> What needs to be done
Put the items starting at the line containing "Where should I" and ending at the line containing "Select Professional Development", both included, into a numbered list without blank lines. Leave the pictures out of the answer.

(Collected data)
◇ ◇ ◇ ◇ ◇
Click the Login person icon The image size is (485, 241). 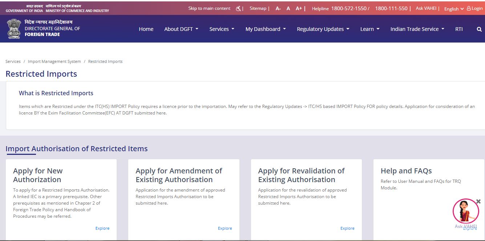[x=470, y=8]
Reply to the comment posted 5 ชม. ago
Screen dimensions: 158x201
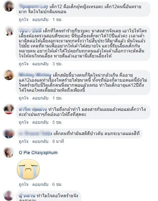click(x=40, y=122)
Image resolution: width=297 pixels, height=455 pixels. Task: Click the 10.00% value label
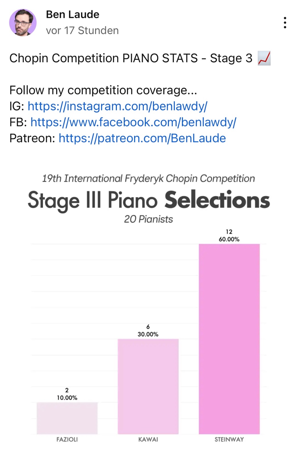pyautogui.click(x=67, y=398)
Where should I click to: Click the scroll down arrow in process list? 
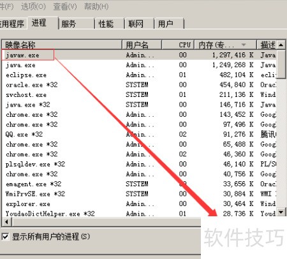click(281, 212)
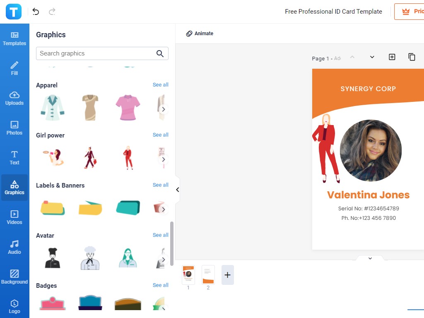Expand more Girl power graphics with arrow
The width and height of the screenshot is (424, 318).
(164, 159)
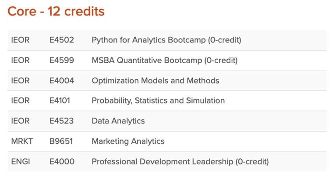Select Professional Development Leadership course title
The image size is (332, 178).
click(180, 162)
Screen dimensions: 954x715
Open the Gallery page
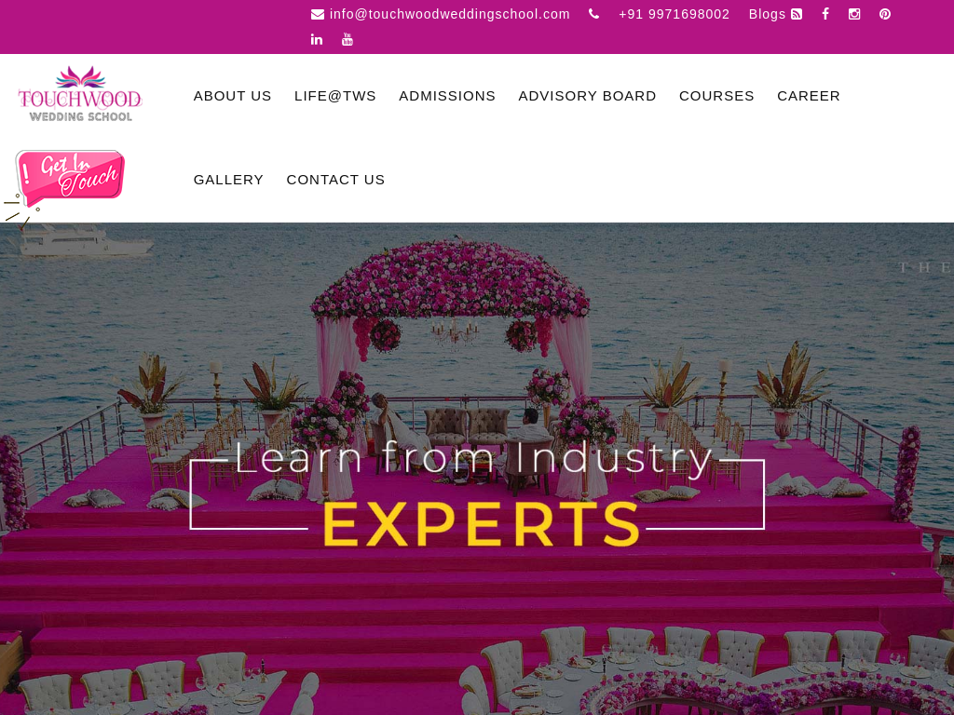[229, 180]
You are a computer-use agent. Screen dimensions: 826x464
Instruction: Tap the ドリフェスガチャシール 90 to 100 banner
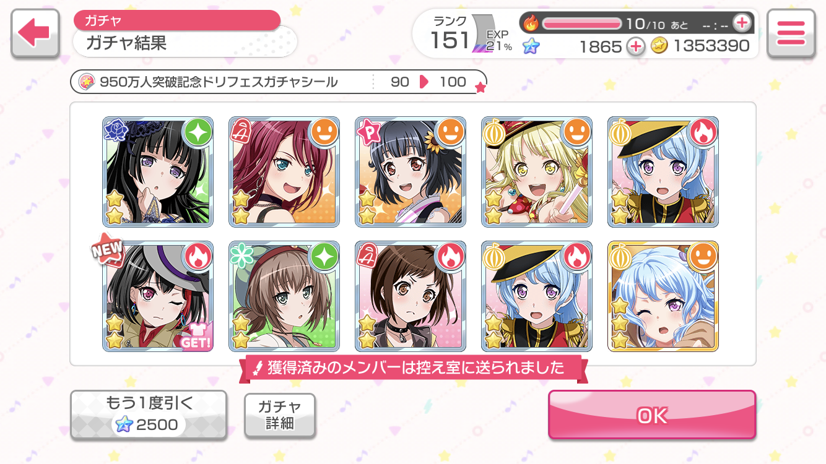(279, 82)
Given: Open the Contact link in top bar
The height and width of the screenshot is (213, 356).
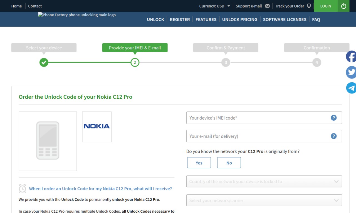Looking at the screenshot, I should coord(35,6).
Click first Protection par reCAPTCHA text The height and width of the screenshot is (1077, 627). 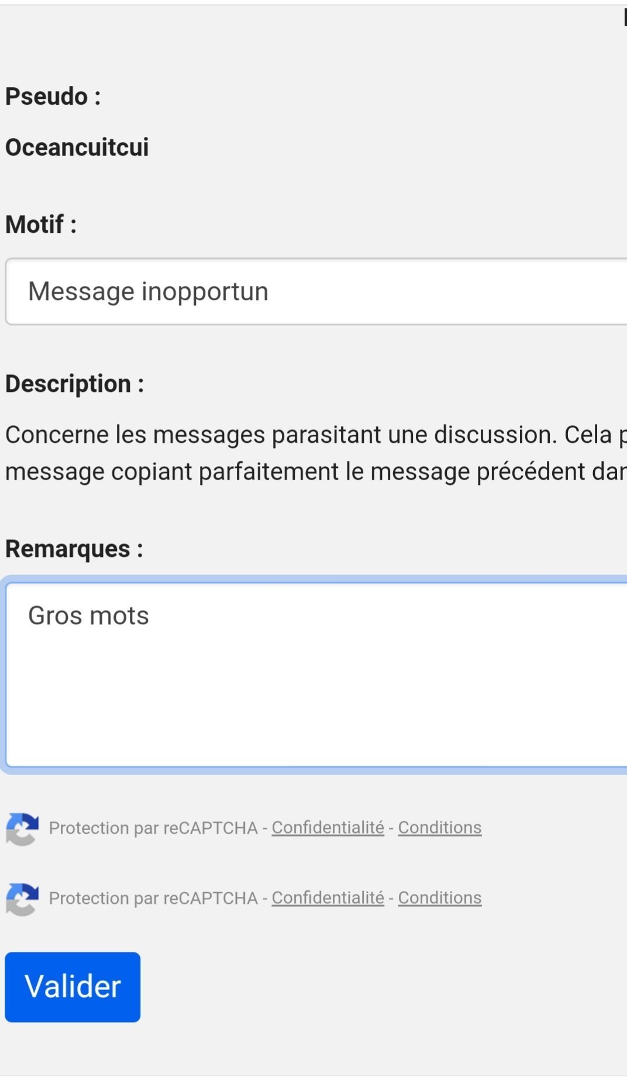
◇ ◇ ◇ ◇ ◇
> Solution for this problem
1. Where should I click to: Click the scroll down arrow in process list? 
2. click(281, 212)
3. Expand more Girl power graphics with arrow
4. The width and height of the screenshot is (424, 318).
5. (164, 159)
6. Select Professional Development Leadership course title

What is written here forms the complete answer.